DOCUMENT EXTRACT:

When Roxy meant a restaurant, not a theatre

by Satyan Bhatt

The story of the Neo Roxy Café, an extraordinary South Indian restaurant which plied its trade in the Madras of the 50s, is entwined with that of Champaklal Bhatt, a young Gujarati who came to Madras in search of a living in the late ‘40s, after the country attained independence.

Champaklal was hired to manage Roxy Café at a time when the establishment was struggling with losses. At the time, he was not new to the restaurant business – he had already amassed experience at the well-known South Indian eatery Arya Bhavan on Govindappa Naicken Street in Sowcarpet. The Daves, who were acquainted with the promoter of Arya Bhavan, were impressed by Champaklal’s knowledge and commitment; it was they who whisked him away to the Neo Roxy Café at Purasawalkam to help turn around the flailing business.

Champaklal Bhatt, of course, achieved the objective he was set; in fact, he did his job so well that he rose to become a partner. He eventually went on to become the sole proprietor of the establishment, whose success story actually began in the mid-50s.

Bhatt’s success mantra was quality, service and cleanliness. He believed that an eatery should be such that even its competitors turn out to be regular customers. Champaklal’s approach bore fruit slowly but steadily – word spread of Roxy Café and the hotel on Purasawalkam High Road gained popularity, attracting important clients like, for example, the well-known jewellers Bapalal, Surajmal and Chotubhai. Even the promoter of Dasaprakash, K. Seetharama Rao, used to send his driver to the hotel at least once a month to buy plates of masala dosai for the family.

Although the restaurant was located in an old building, the furniture was handsomely made of marble and rosewood. The hotel’s brass – and later steel – dabara coffee service set was also a first in this part of Chennai. As for the prices, a plate of idli at Roxy Café those days cost 7 paisa, vada 10, dosai 12, and coffee 15. In fact, the most expensive items on the menu were the sweets, which cost around 40 paisa. Come Diwali, the hotel would sell at least 200 boxes of sweets on a daily basis.

In those days, Purasawalkam and Vepery were dominated by Anglo Indians, who believed in enjoying life to its fullest. The locality’s Anglo Indian heritage is evident in the names of the roads and streets to the left of Purasawalkam High Road, from the clock tower onwards – Ritherdon Road, Clemens Road, Letangs Road, Thacker street etc. On the other side, the streets carry a different flavour of names – Mookathal Street, Tana Street, Kandappa Achari Street, Vellala Street etc.

PROBLEM STATEMENT: Reproduce word for word the stretch of the Neo Roxy Café article from "Champaklal Bhatt, of" through "in the mid-50s.". The material that follows is separate from the text above and unrelated to it.

DATASET EXCERPT:
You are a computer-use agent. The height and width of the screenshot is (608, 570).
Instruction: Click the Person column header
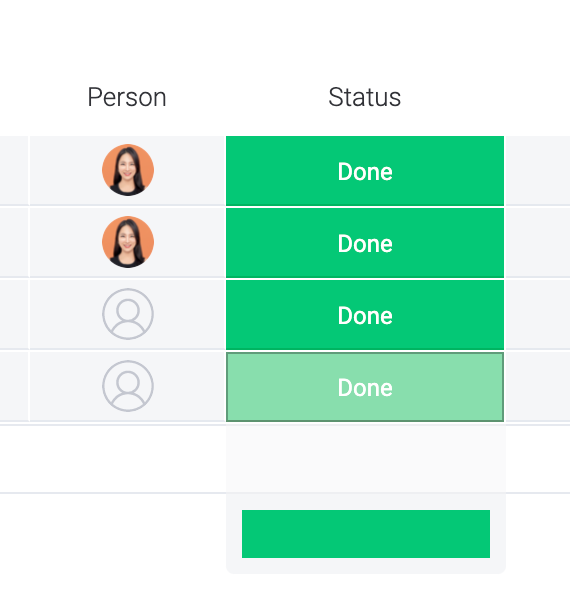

RESPONSE:
Champaklal Bhatt, of course, achieved the objective he was set; in fact, he did his job so well that he rose to become a partner. He eventually went on to become the sole proprietor of the establishment, whose success story actually began in the mid-50s.